Task goal:
Pictures stay out, but every line of the data is copied exactly.

[Input material Boundary: Start]

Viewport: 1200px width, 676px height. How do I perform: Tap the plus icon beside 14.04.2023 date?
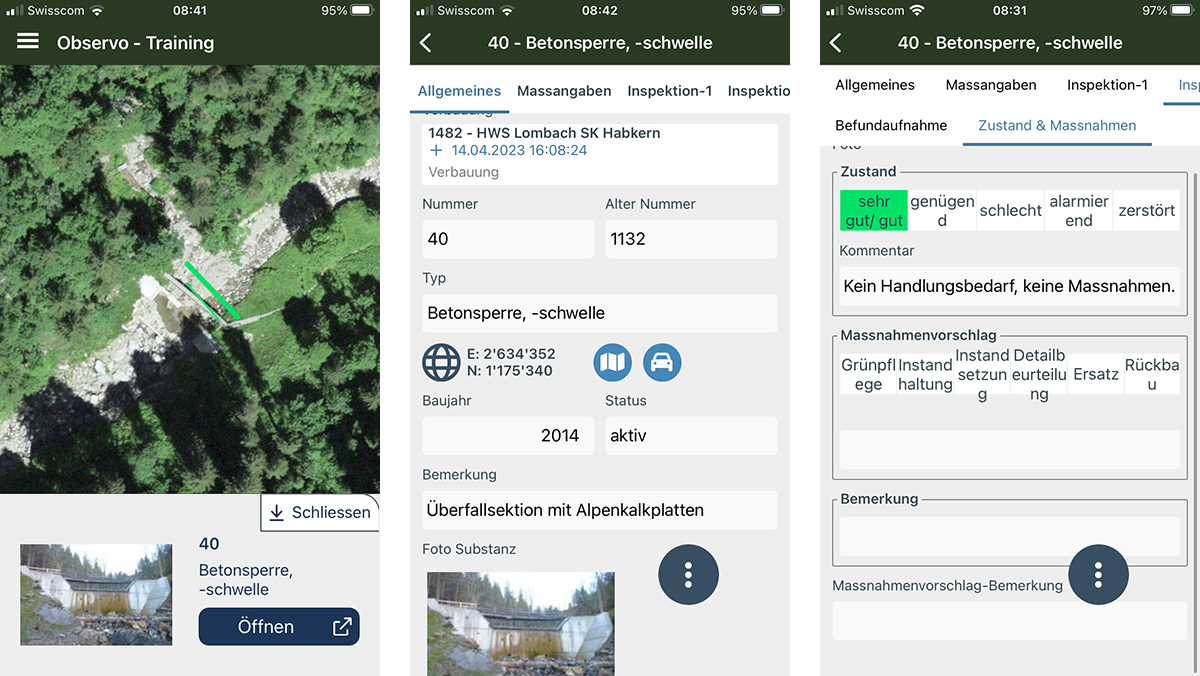point(436,150)
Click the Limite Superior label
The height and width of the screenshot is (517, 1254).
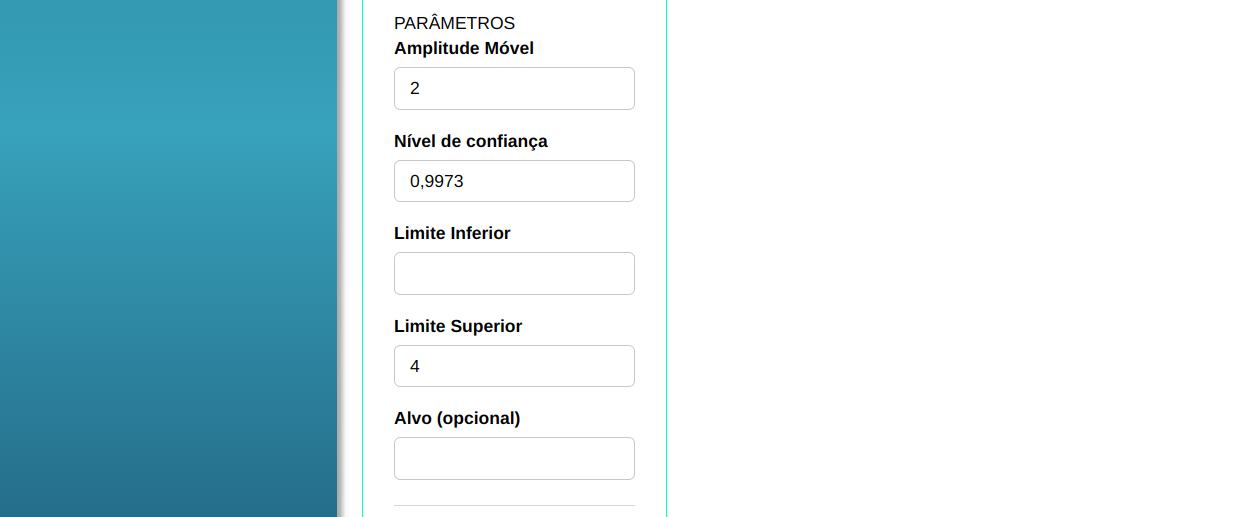458,326
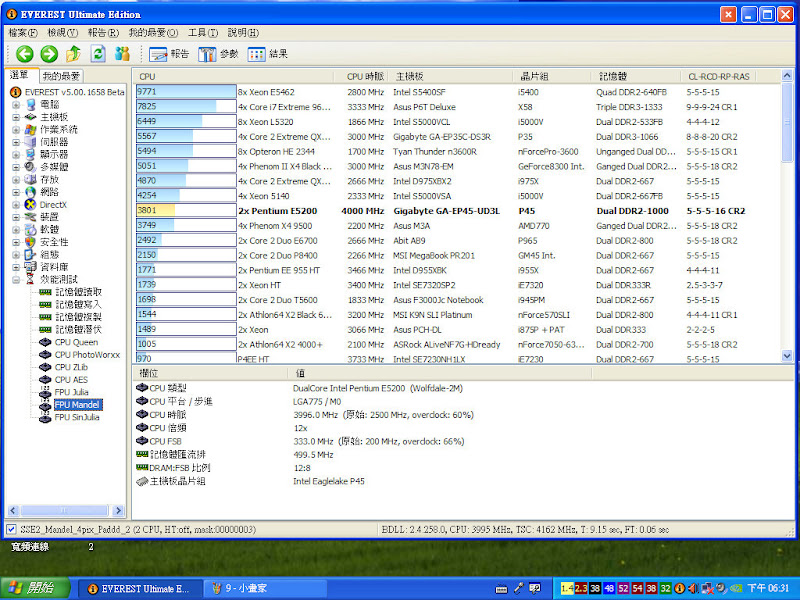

[Input material Boundary: End]

Answer to the problem:
Viewport: 1200px width, 676px height. How do I perform: Tap the plus icon beside 14.04.2023 date?
point(436,150)
Click the Limite Superior label
The height and width of the screenshot is (517, 1254).
458,326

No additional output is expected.